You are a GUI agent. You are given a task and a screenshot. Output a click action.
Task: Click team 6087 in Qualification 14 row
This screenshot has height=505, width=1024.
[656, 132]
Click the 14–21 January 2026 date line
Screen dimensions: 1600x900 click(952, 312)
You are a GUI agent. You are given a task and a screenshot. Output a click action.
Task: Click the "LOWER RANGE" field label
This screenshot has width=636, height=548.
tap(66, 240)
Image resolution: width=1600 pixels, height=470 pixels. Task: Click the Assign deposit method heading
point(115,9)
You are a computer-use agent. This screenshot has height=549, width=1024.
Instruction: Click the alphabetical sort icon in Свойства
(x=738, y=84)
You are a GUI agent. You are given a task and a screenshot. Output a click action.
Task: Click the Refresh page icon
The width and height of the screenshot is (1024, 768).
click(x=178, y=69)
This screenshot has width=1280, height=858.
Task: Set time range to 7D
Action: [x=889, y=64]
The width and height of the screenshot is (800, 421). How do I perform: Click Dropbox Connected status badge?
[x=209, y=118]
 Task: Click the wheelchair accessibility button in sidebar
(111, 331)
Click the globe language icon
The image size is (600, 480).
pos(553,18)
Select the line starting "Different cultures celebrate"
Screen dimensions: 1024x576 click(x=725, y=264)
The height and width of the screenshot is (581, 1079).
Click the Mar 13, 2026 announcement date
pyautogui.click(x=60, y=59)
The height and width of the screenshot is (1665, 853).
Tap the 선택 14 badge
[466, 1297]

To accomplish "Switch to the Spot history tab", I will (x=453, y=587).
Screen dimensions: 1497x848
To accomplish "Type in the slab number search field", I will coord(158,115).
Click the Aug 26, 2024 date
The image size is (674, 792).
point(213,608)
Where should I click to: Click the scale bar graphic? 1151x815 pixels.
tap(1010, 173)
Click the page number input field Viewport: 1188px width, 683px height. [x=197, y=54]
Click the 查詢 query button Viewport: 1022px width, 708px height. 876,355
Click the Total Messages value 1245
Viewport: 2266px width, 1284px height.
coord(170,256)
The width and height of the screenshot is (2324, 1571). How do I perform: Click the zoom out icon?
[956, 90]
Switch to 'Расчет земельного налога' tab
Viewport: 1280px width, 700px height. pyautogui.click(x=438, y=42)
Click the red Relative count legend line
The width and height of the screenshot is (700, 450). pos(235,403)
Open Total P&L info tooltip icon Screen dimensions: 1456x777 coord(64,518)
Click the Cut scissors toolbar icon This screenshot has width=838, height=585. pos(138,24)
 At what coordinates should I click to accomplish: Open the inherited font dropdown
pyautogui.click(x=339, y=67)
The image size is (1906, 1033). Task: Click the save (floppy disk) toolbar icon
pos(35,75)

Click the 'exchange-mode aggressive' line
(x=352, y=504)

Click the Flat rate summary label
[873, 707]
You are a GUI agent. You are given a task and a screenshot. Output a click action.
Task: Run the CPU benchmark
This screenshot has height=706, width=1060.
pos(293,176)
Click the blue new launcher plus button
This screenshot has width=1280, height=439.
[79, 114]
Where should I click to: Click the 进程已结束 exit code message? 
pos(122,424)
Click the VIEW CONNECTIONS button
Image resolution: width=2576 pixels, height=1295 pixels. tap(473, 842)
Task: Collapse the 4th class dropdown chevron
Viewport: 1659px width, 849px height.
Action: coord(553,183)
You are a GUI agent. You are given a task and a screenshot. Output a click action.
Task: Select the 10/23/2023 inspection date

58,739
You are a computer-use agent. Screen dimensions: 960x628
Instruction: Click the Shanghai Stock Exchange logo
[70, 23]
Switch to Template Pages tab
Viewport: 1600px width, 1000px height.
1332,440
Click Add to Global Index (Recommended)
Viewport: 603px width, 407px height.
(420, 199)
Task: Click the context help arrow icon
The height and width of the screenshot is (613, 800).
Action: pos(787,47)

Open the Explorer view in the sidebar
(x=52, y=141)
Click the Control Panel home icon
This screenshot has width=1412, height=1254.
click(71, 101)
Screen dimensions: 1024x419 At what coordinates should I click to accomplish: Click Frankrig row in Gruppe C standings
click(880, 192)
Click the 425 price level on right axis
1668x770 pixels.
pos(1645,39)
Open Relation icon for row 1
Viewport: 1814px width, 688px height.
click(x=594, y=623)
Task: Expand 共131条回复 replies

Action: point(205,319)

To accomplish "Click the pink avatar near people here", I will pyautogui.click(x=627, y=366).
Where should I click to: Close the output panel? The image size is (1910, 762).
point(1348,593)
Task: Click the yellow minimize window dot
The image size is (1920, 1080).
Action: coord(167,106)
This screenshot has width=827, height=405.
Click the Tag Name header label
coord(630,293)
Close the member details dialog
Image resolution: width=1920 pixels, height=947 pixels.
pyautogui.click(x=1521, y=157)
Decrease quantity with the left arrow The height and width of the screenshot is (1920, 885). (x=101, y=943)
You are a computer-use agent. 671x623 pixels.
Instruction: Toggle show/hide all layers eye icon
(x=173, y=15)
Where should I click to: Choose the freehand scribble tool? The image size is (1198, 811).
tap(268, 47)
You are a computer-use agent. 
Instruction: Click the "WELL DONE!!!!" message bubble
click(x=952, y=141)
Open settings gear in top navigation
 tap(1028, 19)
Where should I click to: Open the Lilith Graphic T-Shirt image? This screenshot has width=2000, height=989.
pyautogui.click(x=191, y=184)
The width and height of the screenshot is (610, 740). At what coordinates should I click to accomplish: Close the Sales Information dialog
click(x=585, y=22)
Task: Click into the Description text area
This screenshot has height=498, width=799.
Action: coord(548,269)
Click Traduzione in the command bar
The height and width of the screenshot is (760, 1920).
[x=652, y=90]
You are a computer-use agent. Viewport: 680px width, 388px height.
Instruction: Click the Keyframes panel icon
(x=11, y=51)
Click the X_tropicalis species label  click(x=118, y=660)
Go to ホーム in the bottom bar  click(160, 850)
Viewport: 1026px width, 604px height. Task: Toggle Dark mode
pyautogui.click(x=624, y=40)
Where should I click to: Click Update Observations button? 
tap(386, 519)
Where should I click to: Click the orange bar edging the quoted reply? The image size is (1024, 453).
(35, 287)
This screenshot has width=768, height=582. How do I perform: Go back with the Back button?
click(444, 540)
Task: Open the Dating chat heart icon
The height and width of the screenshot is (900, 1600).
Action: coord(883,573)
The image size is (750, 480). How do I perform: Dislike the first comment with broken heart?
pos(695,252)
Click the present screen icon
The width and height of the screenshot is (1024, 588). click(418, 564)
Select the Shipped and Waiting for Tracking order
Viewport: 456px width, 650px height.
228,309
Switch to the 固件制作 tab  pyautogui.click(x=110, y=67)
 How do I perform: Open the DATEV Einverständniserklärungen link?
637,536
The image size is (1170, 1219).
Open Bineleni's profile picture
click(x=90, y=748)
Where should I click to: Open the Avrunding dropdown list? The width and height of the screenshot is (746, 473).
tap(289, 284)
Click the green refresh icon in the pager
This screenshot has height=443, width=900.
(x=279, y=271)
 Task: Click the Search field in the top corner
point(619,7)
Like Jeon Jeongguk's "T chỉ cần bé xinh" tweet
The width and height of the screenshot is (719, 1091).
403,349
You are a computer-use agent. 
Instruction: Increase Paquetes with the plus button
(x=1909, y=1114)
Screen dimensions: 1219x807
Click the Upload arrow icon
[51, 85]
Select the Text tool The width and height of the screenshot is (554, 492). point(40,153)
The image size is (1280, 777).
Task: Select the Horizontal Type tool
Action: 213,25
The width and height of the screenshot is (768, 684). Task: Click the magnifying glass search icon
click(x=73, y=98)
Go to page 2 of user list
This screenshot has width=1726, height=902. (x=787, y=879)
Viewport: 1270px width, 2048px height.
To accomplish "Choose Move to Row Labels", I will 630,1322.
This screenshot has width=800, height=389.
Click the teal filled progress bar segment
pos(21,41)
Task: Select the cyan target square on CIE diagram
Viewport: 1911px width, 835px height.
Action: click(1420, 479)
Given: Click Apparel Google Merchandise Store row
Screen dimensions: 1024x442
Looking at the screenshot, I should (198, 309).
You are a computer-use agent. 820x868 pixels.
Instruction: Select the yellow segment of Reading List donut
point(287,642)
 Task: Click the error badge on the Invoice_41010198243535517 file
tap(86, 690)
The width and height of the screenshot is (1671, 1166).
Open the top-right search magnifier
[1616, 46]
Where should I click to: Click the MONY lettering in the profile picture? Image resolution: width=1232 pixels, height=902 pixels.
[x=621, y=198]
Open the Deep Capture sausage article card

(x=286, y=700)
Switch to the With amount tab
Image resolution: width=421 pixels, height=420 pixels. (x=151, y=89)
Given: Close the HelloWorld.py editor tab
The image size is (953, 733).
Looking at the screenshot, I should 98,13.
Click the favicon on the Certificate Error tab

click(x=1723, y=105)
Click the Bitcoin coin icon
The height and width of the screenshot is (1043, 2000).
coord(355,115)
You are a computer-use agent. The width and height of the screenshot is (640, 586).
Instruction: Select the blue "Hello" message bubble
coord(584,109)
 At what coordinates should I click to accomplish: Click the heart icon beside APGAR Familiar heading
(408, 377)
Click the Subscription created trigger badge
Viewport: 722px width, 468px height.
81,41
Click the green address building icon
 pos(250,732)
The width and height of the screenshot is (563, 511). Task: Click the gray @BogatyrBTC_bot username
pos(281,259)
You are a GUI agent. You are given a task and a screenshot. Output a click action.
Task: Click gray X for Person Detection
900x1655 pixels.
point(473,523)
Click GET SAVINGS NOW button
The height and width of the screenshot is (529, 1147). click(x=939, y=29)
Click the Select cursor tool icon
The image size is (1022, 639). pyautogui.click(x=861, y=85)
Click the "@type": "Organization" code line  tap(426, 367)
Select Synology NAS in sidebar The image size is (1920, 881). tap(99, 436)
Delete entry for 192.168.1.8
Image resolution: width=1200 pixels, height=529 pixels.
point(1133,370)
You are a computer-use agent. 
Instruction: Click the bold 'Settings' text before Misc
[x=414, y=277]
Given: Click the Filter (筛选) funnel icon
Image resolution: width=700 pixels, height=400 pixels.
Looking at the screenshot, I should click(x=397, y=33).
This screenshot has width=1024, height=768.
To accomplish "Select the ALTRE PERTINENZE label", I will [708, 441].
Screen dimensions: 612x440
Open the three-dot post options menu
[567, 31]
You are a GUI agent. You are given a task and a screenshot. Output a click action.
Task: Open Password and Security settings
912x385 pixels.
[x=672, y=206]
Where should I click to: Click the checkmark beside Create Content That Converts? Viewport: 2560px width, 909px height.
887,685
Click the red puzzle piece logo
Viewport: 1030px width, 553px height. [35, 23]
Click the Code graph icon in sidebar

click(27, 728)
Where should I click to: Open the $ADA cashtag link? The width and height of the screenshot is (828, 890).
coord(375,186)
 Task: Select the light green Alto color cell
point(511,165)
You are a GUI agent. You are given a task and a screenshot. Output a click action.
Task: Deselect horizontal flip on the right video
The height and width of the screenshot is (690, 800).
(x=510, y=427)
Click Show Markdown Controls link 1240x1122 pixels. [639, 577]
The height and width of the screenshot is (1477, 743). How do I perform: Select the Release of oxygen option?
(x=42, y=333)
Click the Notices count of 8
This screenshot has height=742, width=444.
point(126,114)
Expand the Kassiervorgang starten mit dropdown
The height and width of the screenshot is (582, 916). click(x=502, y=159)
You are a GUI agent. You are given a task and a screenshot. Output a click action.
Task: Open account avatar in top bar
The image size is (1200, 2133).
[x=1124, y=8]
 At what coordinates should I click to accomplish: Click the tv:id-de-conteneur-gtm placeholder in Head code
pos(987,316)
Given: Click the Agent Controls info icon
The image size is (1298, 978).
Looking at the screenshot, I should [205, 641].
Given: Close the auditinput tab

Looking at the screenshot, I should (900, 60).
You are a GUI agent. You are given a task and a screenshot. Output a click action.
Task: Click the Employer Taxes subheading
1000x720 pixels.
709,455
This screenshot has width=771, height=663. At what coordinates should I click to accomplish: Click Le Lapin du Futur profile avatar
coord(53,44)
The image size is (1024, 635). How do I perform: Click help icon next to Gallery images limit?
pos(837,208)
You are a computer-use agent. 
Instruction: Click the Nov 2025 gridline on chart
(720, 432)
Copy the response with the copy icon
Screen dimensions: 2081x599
•••
§ **Exercise instructions**: Starting at the line with "Task: Click the error" and ending at the line with "Given: Close the HelloWorld.py editor tab", print each line of the listing above exactly, with no other lines.

§ **Expected answer**:
 Task: Click the error badge on the Invoice_41010198243535517 file
tap(86, 690)
The width and height of the screenshot is (1671, 1166).
Open the top-right search magnifier
[1616, 46]
Where should I click to: Click the MONY lettering in the profile picture? Image resolution: width=1232 pixels, height=902 pixels.
[x=621, y=198]
Open the Deep Capture sausage article card

(x=286, y=700)
Switch to the With amount tab
Image resolution: width=421 pixels, height=420 pixels. (x=151, y=89)
Given: Close the HelloWorld.py editor tab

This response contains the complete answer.